Terminalia parvifolia
- Conservation status: Least Concern (IUCN 3.1)

Scientific classification
- Kingdom: Plantae
- Clade: Tracheophytes
- Clade: Angiosperms
- Clade: Eudicots
- Clade: Rosids
- Order: Myrtales
- Family: Combretaceae
- Genus: Terminalia
- Species: T. parvifolia
- Binomial name: Terminalia parvifolia (Ducke) Gere & Boatwr.
- Subspecies: Terminalia parvifolia subsp. parvifolia; Terminalia parvifolia subsp. rabelloana (Mattos) Gere & Boatwr.;
- Synonyms: Buchenavia parvifolia Ducke

= Terminalia parvifolia =

- Genus: Terminalia
- Species: parvifolia
- Authority: (Ducke) Gere & Boatwr.
- Conservation status: LC
- Synonyms: Buchenavia parvifolia Ducke

Species of flowering plant

Terminalia parvifolia is a species of flowering plant in the family Combretaceae.
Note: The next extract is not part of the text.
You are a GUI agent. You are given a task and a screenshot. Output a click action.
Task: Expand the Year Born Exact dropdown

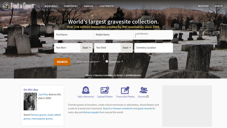[x=86, y=48]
It is a tree native to tropical South America, ranging from Colombia and Venezuela to Guyana, French Guiana, Ecuador, Peru, and northern and southeastern Brazil, It grows in lowland tropical rain forest.

Two subspecies are accepted:
- Terminalia parvifolia subsp. parvifolia – full range
- Terminalia parvifolia subsp. rabelloana (Mattos) Gere & Boatwr. – São Paulo state in southeastern Brazil

The species was first described as Buchenavia parvifolia by Adolpho Ducke in 1925. In 2017 Jephris Gere and James Stephen Boatwright merged genus Buchenavia into genus Terminalia and renamed the species Terminalia parvifolia.